→ **TASK PROMPT**
Reproduce verbatim the passage of the forum thread below between "I'm ready to" and "better off. Finally.", inclusive.

→ **TEXT SEGMENT**
==========

Discussion in 'Journalism topics only' started by Billy Monday, Oct 21, 2008.

  1. slappy4428

    slappy4428 Active Member

    ANd yet, he's totally serious...
    He's going to go too far one day and wonder what the hell happened when it backfires
     
  2. Joe Williams

    Joe Williams Well-Known Member

    I like that imagery.

    And of course, the difference between frogs and lobsters is that, with frogs, none of them is clawing you back into the pot with them. Only the smartest ones leap far and quickly away.
     
  3. Johnny Dangerously

    Johnny Dangerously Well-Known Member

    I'm ready to wake up from this bad dream now.
     
  4. Magic In The Night

    Magic In The Night Active Member

    I think once newspapers are all dead we should all become consultants to advise these foofs on how to run their businesses. I always love how newspaper execs are fond of calling in "consultants" who have never worked a day in a newsroom to tell them the best way to run a newspaper. And they have no problem shelling out thousands and thousands of dollars to these people but won't budge a penny when it comes to salary negotiations for their own people. Ugh.
     
  5. WriteThinking

    WriteThinking Well-Known Member

    Well, I wish that day would hurry up and come. Can't be sure about this, these days, of course, but maybe we'd all better off. Finally.
     
  6. Left_Coast

    Left_Coast Active Member

    He tried consolidation with his SoCal papers ... and then had to revert because it didn't work. And in the meantime, he's turned the papers into shoppers. The guy has been destroying newspapers and journalism for 30 years. He has no clue.
     
  7. steveu

    steveu Well-Known Member

    Same in NoCal. San Fran used to be such a great newspaper city and now it's shit.
     
  8. harbinger

    harbinger Member

    1. Macpherson can't really believe that all they're missing is the "nuance of a sneer." If there are no reporters on site to ask questions, then there is no depth to the reporting beyond what politicians provide, and no attempt to break stories of political corruption. In other words, a complete abandonment of the watchdog role of newspapers. Is that what he is advocating?

    2. It sounds smart in theory for Reuters to outsource what amounts to press releases, but I don't buy that it frees up the staff to do more important things. It frees up Reuters to eliminate reporters.

    3. The Reuters spokesman's greater value list excludes breaking news. I guess that doesn't happen anymore.
     
  9. CM Punk

    CM Punk Guest

    I can envision a reporter in India watching the Webcast of the city council meeting only for the feed to mysteriously go on the fritz. Are these managers naive enough to think that office holders won't try bullshit like that? Let's just publish the fucking press releases verbatim while we're at it and quick dicking around with this reporting shit.

    Abandon ship.

    Edit: Jeez, you'd think I'd have sense to not drop the -ly. </crossthread>
     
  10. Tucsondriver

    Tucsondriver Member

    Haven't heard it expressed better, anywhere. Well done.
     
  11. MacDaddy

    MacDaddy Active Member

    At least tech support would be a local call.

==========

→ **EXTRACTED ENTRIES**

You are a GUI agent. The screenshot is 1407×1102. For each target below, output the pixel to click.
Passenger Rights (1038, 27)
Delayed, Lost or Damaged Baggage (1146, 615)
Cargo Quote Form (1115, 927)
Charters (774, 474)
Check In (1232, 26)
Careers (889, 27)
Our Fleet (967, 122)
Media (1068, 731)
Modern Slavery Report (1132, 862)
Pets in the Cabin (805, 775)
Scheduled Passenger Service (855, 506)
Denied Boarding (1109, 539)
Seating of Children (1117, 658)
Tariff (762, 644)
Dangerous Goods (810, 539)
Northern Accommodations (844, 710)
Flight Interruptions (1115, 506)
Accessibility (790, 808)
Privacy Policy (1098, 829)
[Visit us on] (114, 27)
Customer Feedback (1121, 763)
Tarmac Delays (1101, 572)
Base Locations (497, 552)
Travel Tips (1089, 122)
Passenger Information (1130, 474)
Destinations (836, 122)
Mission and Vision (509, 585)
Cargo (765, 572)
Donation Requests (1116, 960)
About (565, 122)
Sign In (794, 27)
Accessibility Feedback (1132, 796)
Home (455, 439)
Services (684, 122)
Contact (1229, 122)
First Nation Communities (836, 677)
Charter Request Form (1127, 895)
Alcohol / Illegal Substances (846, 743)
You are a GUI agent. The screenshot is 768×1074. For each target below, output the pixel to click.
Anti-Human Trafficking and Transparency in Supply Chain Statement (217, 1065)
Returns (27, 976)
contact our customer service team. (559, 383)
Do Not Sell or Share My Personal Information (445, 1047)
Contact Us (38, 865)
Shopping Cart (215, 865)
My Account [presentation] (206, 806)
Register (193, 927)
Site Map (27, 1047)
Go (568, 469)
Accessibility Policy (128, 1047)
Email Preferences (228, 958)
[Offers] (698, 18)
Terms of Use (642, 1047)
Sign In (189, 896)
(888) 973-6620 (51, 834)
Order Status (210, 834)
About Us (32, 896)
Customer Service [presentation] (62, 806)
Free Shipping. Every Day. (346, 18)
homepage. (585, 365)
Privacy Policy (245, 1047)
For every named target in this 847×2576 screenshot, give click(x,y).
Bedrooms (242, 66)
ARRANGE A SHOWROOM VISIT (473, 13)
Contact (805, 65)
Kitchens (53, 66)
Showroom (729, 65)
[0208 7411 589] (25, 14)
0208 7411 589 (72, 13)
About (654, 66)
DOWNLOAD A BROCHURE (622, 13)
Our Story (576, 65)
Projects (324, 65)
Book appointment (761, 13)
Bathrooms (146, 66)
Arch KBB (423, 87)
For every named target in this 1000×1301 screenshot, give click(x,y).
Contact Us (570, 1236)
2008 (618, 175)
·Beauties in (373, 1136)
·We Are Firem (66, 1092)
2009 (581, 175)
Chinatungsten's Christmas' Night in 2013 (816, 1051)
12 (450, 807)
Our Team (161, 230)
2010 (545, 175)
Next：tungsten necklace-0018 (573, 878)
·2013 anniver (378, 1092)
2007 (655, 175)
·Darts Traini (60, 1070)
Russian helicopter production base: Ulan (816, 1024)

==========

→ **ANSWER SECTION**
I'm ready to wake up from this bad dream now.
     
  4. Magic In The Night

    Magic In The Night Active Member

    I think once newspapers are all dead we should all become consultants to advise these foofs on how to run their businesses. I always love how newspaper execs are fond of calling in "consultants" who have never worked a day in a newsroom to tell them the best way to run a newspaper. And they have no problem shelling out thousands and thousands of dollars to these people but won't budge a penny when it comes to salary negotiations for their own people. Ugh.
     
  5. WriteThinking

    WriteThinking Well-Known Member

    Well, I wish that day would hurry up and come. Can't be sure about this, these days, of course, but maybe we'd all better off. Finally.